Table I.
H1 phosphorylation during interphase and mitosis in HeLa S3 cells
| HIC peak | Molecular mass | Δm | Variant | Modifications | |
| Measured | Predicted | ||||
| D | D | ||||
| Interphase | |||||
| 1 | 21,491.6 | 21,332.8 | +160 | H1.4 | pS172, pS187 |
| 2 | 21,412.3 | 21,332.8 | +80 | H1.4 | pS187 |
| 3 | 21,333.1 | 21,332.8 | 0 | H1.4 | None |
| 4 | 20,912.1 | 20,832.6 | +80 | H1.2 (A142) | pS173 |
| 4 | 2,0941.7 | 20,832.6 | +110 | H1.2 (T142) | pS173 |
| 5 | 20,832.3 | 20,832.6 | 0 | H1.2 (A142) | None |
| 5 | 20,862.2 | 20,832.6 | +30 | H1.2 (T142) | None |
| Mitosis | |||||
| 6p-H1.4 | 21,813.9 | 21,332.8 | +480 | H1.4 | pT18, pS27, pT146, pT154, pS172, pS187 |
| 4p-H1.2 | 21,153.3 | 20,832.6 | +320 | H1.2 (A142) | pT31, pT146, pT154, pS173 |
| 4p-H1.2 | 21,182.9 | 20,832.6 | +350 | H1.2 (T142) | pT31, pT146, pT154, pS173 |
HIC peaks are labeled as in Fig. 1 B. Molecular masses are reported as neutral monoisotopic species.

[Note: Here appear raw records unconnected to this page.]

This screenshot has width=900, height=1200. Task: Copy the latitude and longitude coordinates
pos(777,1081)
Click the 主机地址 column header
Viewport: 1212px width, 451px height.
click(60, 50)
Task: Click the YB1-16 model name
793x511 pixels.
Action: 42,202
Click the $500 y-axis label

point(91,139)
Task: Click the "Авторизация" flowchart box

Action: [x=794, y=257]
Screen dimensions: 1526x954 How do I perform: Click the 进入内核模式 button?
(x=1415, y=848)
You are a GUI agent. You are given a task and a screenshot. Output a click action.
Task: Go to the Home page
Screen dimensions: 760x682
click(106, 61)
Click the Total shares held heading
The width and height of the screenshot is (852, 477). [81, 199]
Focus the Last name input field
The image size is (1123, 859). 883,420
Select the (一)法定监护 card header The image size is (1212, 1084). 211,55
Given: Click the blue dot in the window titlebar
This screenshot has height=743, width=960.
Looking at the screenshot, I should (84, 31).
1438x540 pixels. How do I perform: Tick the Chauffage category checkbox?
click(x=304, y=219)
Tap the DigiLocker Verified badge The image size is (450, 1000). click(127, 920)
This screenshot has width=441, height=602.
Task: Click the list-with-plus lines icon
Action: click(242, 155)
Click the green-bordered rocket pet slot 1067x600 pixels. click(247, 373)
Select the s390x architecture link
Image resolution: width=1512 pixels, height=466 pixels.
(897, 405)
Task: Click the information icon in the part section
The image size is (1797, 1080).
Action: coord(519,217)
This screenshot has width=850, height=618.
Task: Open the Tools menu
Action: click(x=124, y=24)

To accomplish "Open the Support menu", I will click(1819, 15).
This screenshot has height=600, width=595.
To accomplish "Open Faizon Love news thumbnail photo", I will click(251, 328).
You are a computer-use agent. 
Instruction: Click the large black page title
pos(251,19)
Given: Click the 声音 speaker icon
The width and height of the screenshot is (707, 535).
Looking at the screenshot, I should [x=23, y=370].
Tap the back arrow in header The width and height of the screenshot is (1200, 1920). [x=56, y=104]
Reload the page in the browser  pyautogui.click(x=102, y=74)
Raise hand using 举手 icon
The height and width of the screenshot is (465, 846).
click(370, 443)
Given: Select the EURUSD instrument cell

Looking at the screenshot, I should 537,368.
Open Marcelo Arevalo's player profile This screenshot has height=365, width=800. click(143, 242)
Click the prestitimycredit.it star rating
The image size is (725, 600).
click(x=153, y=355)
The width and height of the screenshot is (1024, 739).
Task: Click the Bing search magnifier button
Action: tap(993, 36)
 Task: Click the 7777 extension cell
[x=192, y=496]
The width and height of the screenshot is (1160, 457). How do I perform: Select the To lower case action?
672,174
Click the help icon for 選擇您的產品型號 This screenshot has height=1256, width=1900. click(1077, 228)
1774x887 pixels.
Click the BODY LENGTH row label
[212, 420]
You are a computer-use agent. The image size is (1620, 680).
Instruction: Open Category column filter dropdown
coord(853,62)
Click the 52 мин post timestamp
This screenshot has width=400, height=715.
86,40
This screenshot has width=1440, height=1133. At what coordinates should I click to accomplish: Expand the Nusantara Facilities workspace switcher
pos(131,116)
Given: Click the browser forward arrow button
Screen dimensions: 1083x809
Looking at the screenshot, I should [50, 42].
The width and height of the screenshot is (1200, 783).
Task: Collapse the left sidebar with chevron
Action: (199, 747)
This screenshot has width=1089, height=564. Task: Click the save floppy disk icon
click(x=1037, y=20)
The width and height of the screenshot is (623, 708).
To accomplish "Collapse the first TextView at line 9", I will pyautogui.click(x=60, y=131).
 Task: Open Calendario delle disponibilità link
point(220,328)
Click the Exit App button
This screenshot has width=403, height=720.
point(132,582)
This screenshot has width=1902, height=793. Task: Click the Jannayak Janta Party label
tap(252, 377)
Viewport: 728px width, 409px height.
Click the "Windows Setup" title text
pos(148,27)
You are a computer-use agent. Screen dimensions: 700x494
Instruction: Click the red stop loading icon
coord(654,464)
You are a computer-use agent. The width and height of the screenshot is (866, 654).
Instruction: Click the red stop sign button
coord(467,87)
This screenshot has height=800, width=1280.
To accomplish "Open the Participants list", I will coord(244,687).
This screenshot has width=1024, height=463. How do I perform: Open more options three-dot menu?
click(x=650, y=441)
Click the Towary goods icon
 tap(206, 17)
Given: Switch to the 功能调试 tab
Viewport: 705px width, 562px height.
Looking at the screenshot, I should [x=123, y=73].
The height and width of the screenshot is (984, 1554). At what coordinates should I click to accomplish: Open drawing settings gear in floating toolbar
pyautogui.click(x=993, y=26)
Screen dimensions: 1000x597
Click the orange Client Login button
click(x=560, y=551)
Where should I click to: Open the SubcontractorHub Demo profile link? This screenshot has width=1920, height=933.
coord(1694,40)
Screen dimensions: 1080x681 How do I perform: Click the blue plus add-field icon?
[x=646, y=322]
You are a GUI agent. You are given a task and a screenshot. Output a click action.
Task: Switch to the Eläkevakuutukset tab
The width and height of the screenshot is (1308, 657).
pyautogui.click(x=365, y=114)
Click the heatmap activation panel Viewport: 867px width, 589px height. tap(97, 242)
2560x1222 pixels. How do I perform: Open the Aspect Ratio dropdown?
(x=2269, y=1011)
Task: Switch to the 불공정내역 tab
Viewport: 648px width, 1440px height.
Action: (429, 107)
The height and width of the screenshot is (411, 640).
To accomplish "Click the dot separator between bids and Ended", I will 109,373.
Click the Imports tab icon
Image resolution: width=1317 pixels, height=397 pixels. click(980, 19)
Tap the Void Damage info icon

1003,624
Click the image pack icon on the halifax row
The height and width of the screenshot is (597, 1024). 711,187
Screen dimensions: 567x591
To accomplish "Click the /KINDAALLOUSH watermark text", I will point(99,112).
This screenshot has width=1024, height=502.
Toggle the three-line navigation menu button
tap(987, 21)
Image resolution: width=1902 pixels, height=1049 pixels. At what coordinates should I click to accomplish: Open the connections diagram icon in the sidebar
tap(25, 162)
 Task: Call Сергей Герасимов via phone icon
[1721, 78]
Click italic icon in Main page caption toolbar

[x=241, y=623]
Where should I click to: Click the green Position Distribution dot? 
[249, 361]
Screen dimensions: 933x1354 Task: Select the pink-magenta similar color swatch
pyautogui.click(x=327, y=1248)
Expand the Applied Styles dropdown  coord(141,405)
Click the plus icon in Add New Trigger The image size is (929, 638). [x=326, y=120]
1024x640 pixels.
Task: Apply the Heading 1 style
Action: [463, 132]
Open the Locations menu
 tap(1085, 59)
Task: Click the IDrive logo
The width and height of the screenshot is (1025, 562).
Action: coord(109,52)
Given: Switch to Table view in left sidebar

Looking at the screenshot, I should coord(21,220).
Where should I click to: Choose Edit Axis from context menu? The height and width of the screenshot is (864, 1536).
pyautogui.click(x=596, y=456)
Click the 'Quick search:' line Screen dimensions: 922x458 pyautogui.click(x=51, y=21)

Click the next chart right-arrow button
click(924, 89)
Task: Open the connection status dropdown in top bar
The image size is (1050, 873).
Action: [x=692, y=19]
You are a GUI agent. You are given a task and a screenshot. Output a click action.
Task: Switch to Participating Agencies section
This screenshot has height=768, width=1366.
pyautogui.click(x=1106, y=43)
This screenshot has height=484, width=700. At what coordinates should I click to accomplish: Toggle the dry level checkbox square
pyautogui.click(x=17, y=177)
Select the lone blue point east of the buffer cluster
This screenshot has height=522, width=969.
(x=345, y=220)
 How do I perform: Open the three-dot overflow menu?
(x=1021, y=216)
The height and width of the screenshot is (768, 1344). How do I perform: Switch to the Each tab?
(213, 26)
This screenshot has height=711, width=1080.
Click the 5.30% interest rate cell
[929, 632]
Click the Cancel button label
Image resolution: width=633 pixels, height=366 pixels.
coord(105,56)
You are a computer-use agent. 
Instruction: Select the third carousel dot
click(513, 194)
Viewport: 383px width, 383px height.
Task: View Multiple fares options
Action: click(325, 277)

Predicted values were found using NCBI Protein database accession no. NP_005312 (H1.4) and NP_005310 (H1.2), assuming the loss of Met1 during protein maturation in vivo and residues 2–5 during electrospray ionization. Peak identifications are based on MS/MS sequencing of multiple electron capture dissociation fragment ions. The A142 and T142 allelic variants of H1.2 were detected initially by MS and confirmed by genotyping as described in Fig. S1. Phosphorylated residues were identified by MS/MS sequencing of electron capture dissociation fragment ions. Analyses of the H1.2 (T142) forms indicated that phosphorylated residues were identical to those determined for the H1.2 (A142) forms.